* **Extracted data**:
^^^^

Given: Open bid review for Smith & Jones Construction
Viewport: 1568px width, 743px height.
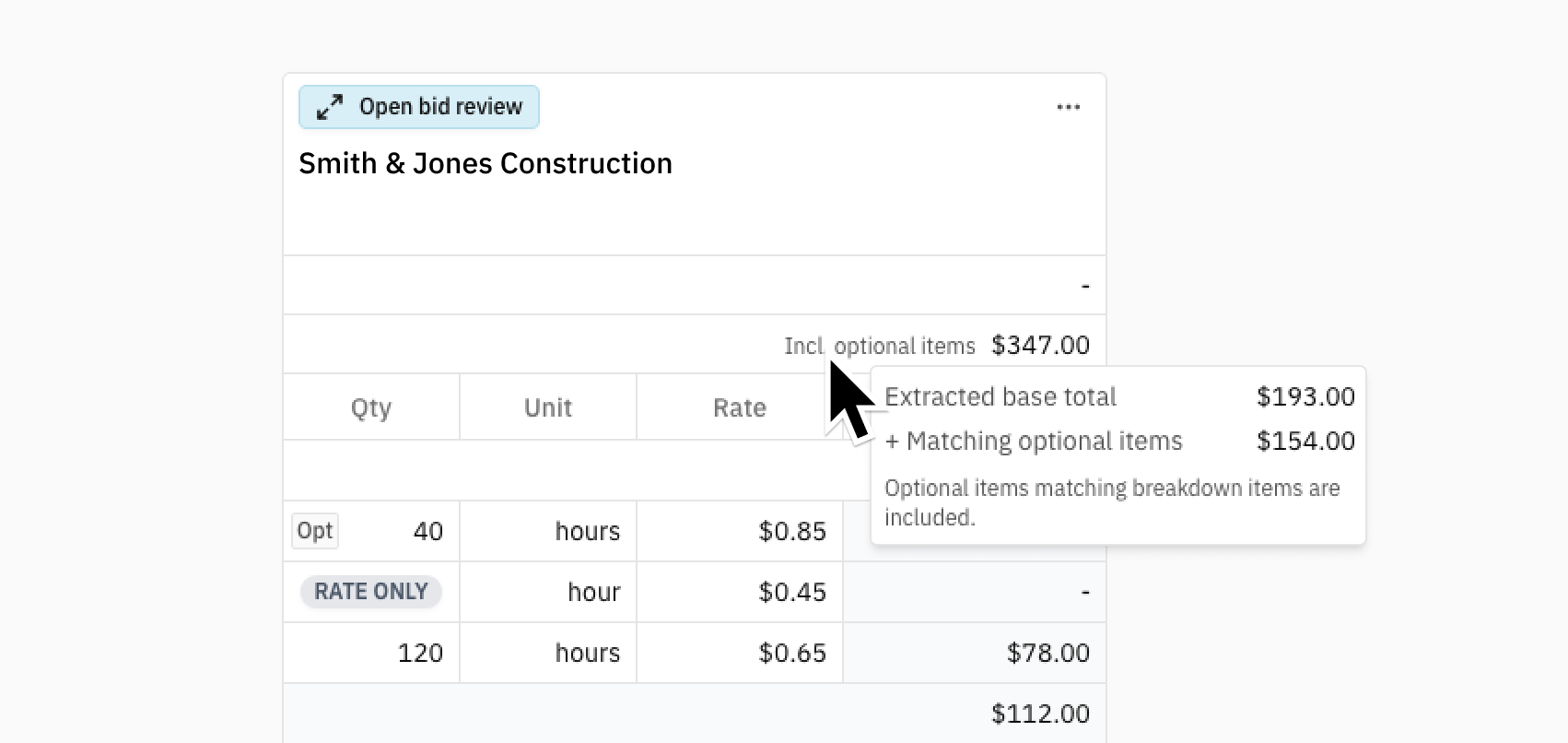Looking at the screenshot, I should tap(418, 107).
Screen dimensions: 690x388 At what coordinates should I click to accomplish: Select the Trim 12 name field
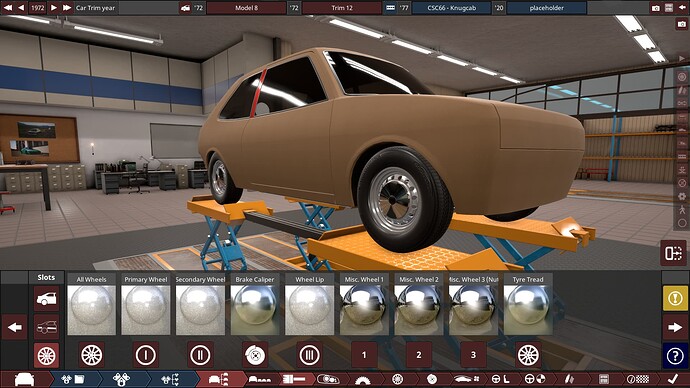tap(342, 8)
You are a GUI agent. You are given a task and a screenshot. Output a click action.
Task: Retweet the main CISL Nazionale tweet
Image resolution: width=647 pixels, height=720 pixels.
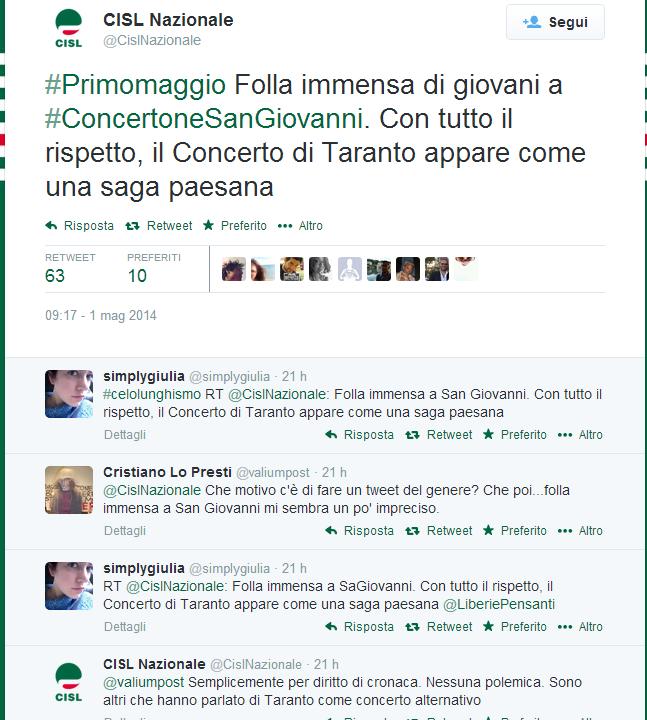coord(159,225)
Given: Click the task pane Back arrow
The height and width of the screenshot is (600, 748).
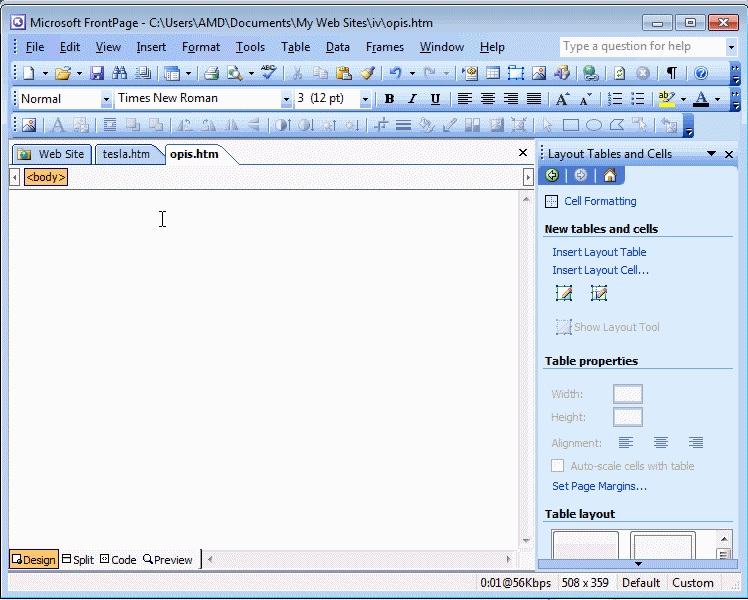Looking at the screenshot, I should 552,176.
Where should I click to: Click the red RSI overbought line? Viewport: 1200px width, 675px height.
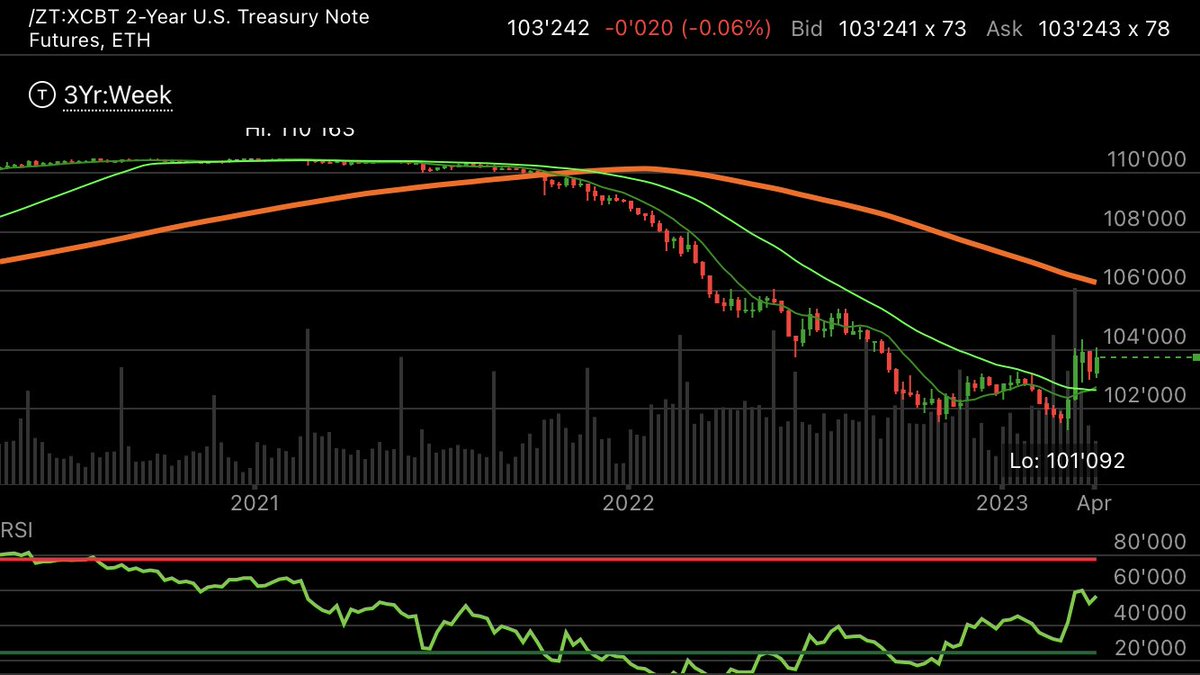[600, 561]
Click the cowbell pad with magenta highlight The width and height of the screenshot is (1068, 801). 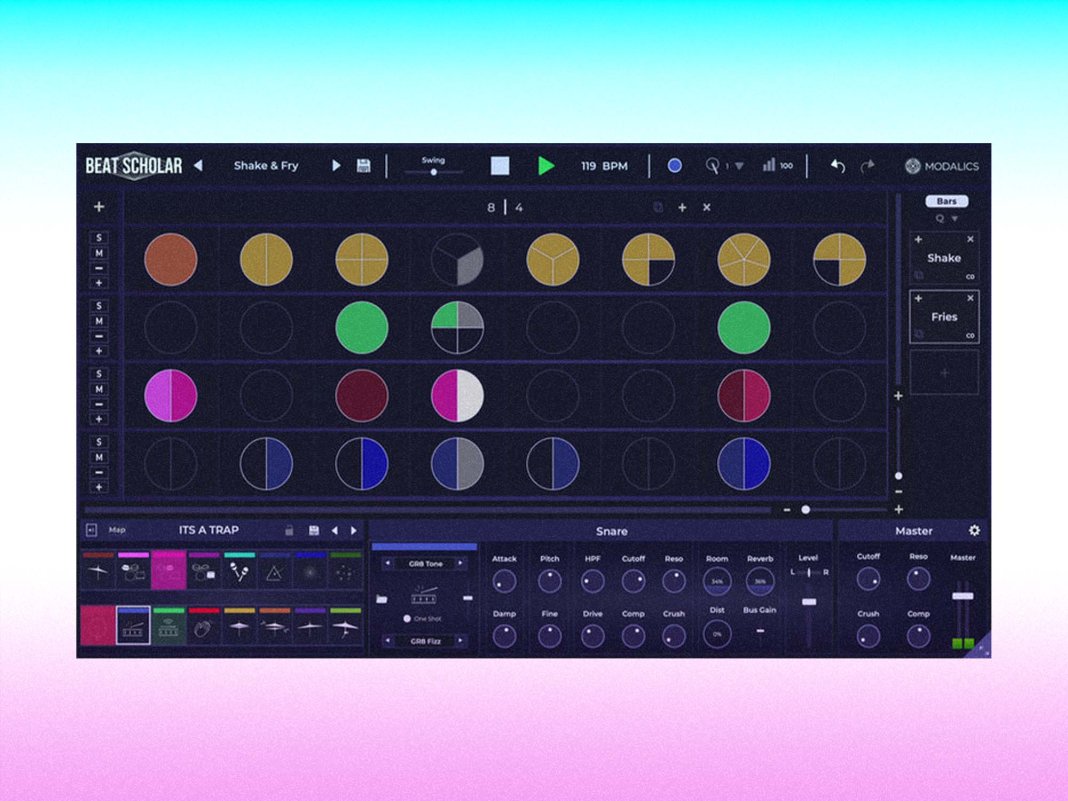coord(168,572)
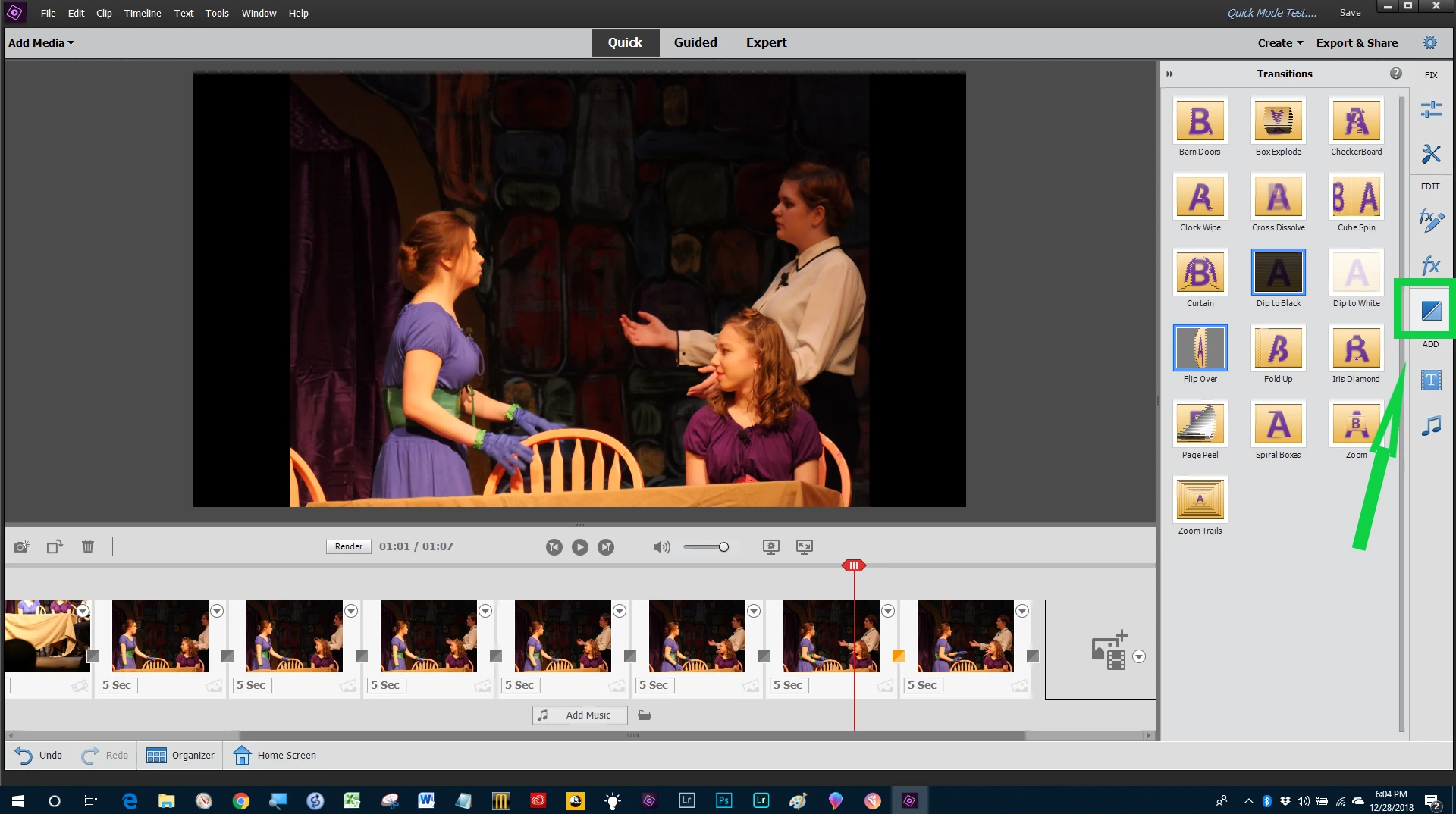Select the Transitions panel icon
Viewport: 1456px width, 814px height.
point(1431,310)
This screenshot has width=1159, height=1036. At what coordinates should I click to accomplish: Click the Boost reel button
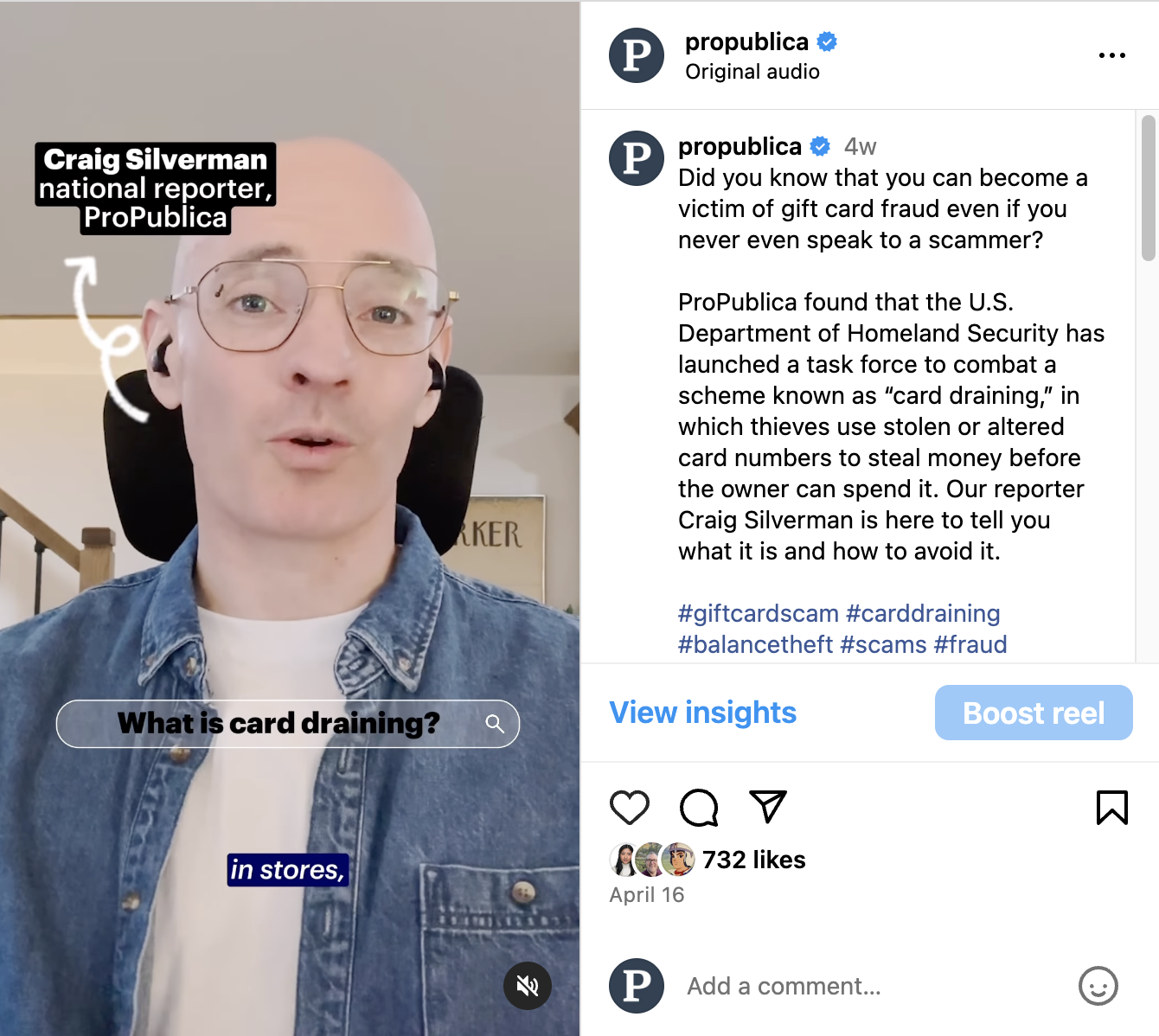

^^^^

* **Instructions for the task**: Up to and including the line with "Given: Click the task pane Back arrow", copy the data above from its first line. Skip pictures.

* **Reply**:
Given: Open bid review for Smith & Jones Construction
Viewport: 1568px width, 743px height.
Looking at the screenshot, I should tap(418, 107).
Screen dimensions: 690x388 At what coordinates should I click to accomplish: Select the Trim 12 name field
tap(342, 8)
You are a GUI agent. You are given a task and a screenshot. Output a click action.
Task: Retweet the main CISL Nazionale tweet
Image resolution: width=647 pixels, height=720 pixels.
coord(159,225)
Given: Click the task pane Back arrow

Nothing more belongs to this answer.